For PSTD, again all four dimensions of nonfamily social organization are associated with lower odds of PTSD (Table 4). The associations with schools, markets, and health services are each statistically significant (Models 8-10, Table 4). Just as we found for depression, however, when all four types of nonfamily social organization are included in the same model, the associations are somewhat attenuated and only markets nearby remains significant. This association is large. The estimated odds ratio of 0.17 (Model 12, Table 4), means that people with nonfamily markets nearby were nearly six times less likely to have ever experienced PTSD.
Table 4.
Model 7 PTSD | Model 8 PTSD | Model 9 PTSD | Model 10 PTSD | Model 11 PTSD | Model 12 PTSD | |
---|---|---|---|---|---|---|
Neighborhood Context | ||||||
School nearby (10 mins) | 0.29^ (1.55) | 0.41 (1.07) | ||||
Market nearby (10 mins) | 0.17* (2.25) | 0.17** (2.49) | ||||
Health service nearby (20 mins) | 0.29* (1.80) | 0.51 (0.77) | ||||
Social support group in neighborhood | 0.54 (0.93) | 0.66 (0.51) | ||||
Traumatic Experience | ||||||
Number of traumas | 2.20*** (3.95) | 2.19*** (3.94) | 2.43*** (4.06) | 2.29*** (4.02) | 2.22*** (3.96) | 2.60*** (4.20) |
Demographic Characteristics | ||||||
Age | 1.02 (0.76) | 1.02 (0.78) | 1.01 (0.47) | 1.02 (0.81) | 1.02 (0.74) | 1.01 (0.48) |
Female | 10.58** (2.66) | 10.16** (2.63) | 10.30** (2.55) | 10.25** (2.63) | 10.37** (2.64) | 10.21** (2.55) |
Married | 1.81 (0.54) | 1.53 (0.38) | 2.29 (0.72) | 2.01 (0.62) | 1.79 (0.52) | 2.26 (0.67) |
Household Size (4+) | 0.20* (2.26) | 0.17** (2.44) | 0.15** (2.49) | 0.17** (2.42) | 0.19* (2.29) | 0.11** (2.68) |
Education | 1.00 (0.03) | 1.00 (0.06) | 1.00 (0.01) | 1.01 (0.10) | 0.99 (0.09) | 0.99 (0.05) |
No. of obs | 401 | 401 | 401 | 401 | 401 | 401 |
Notes: Estimates are presented as odds ratios. Z-statistics are given in parentheses.
p<.10
p<.05
p<.01
p<.001
All four types of nonfamily social organizations are also associated with lower odds of IED, but because IED is rare in this population we do not present multivariate models. Only the association with schools was statistically significant, but again the association was quite large (multivariate estimate including all controls used in other models). The estimated odds ratio for this association was 0.17 (not shown in tables), meaning those living with schools nearby are nearly six times less likely to experience IED. Finally, in examining anxiety disorders, all four types of nonfamily organizations were associated with lower odds of anxiety, but none of these associations were statistically significant. The magnitude of these associations varied from 0.56 to 0.24 (not shown in tables), with the largest associations for schools and markets.
Other Key Associations
The associations among trauma, family, and demographic background and these disorders are discussed in substantial detail elsewhere [29]. Trauma had strong associations with all disorders, except for anxiety [29]. Age had a statistically significant effect increasing anxiety disorders (not shown in tables). Gender had a significant and strong association with PTSD and anxiety, with women about 10 times more likely to experience PTSD (Model 7, Table 4) and at least five times more likely to experience anxiety. Household size had a significant association reducing the experience of both depression and PTSD (Tables 3 and 4).
Discussion
As Ghimire et al. [31] demonstrate, with sufficient time and attention it is possible to create a clinically valid and reliable general population survey instrument to assess the variations in psychiatric disorders in rural parts of South Asia. A crucial payoff is the opportunity to assess associations between mental health and factors that may be so widespread in rich, industrialized settings that lack of variation makes it difficult to see the consequences. Community integration of nonfamily social organizations fits that description. In most rich settings schools, markets, health care, and informal social support groups are everywhere – so widespread that we cannot easily evaluate their influence on health. Rural Nepal provides the opportunity to compare those living with such organizations to those living without, all from the same population. In the results we learn that these nonfamily social organizations are associated with better mental health and that some of these associations are large and significant.
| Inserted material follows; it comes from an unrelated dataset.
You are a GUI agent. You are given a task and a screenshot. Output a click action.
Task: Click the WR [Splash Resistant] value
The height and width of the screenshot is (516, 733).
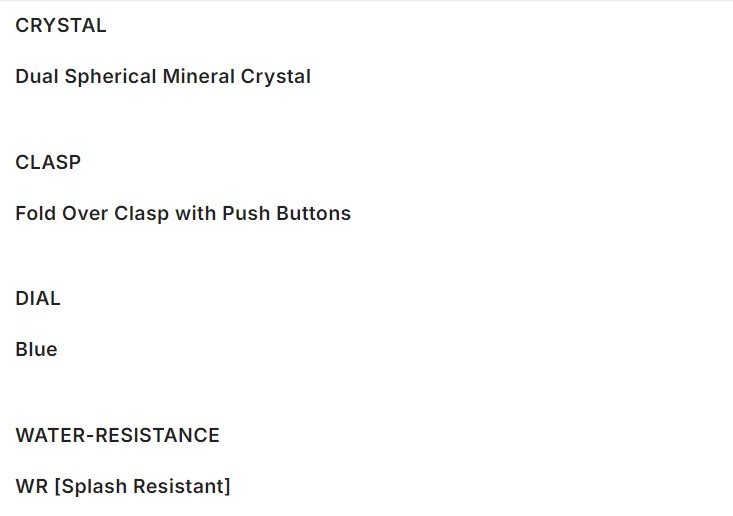coord(123,487)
Our results document important variation across disorders. We find both anxiety disorders and IED are relatively rare in this population. The anxiety disorders we are able to investigate are generally less common in communities with nonfamily social organizations, though these associations are not significant. IED is especially rare in this setting, but schools are associated with significantly reduced odds of IED.
Both depression and PTSD are more common in this setting. All four community factors are associated with reduced odds of PTSD, but only markets have a substantial, statistically significant, and independent association with PTSD. Depression is the most strongly associated with community-level social organization. Nearby schools, markets, health services, and informal support groups are each associated with substantially lower odds of depression. When all four associations are estimated simultaneously, the associations with schools, markets, and social support groups each remain statistically significant, independent and substantial. Thus each type of disorder we investigate shows a unique pattern of associations with social circumstances, indicating different disorder-specific mechanisms may be at work. Advances in our understanding of these mechanisms will demand disorder-specific investigation.
Likewise, each of the different dimensions of community organization appears to be associated with a different set of disorders. Schools are associated with significantly lower odds of depression, PTSD, and IED, but not anxiety disorders. Schools have many long-term individual consequences, including building new skills and abilities, improving access to information via literacy, increasing the ability to obtain and change jobs for pay, radically delaying family formation and changing relationships within the family [22, 51]. Any of these mechanisms, or combinations, may give individuals tools to navigate the other adversities they face in life and lower the odds of depression, PTSD, and IED—more research on these mechanisms is urgently needed. Perhaps the same was not true for anxiety because living near schools, pressure to attend school, and pressure to succeed at schooling may lead to somewhat elevated anxiety, contradicting the positive consequences of social support and instrumental advantage.
Community integration of markets is associated with significantly lower odds of depression and PTSD, but it does not lower the odds of IED or anxiety. In this setting, market places create a new source of materials, transportation, and social relationships, each of which may increase the means of individuals and families to reduce stressful and traumatic events—potentially reducing the odds of depression and PTSD. Likewise, it is possible that the concentration of Nepal's recent armed conflict in more remote locations created an association between living near more densely populated market areas and lower likelihood of PTSD [25]. Again, more research on the specific mechanisms tied to community-level variations is a high scientific priority.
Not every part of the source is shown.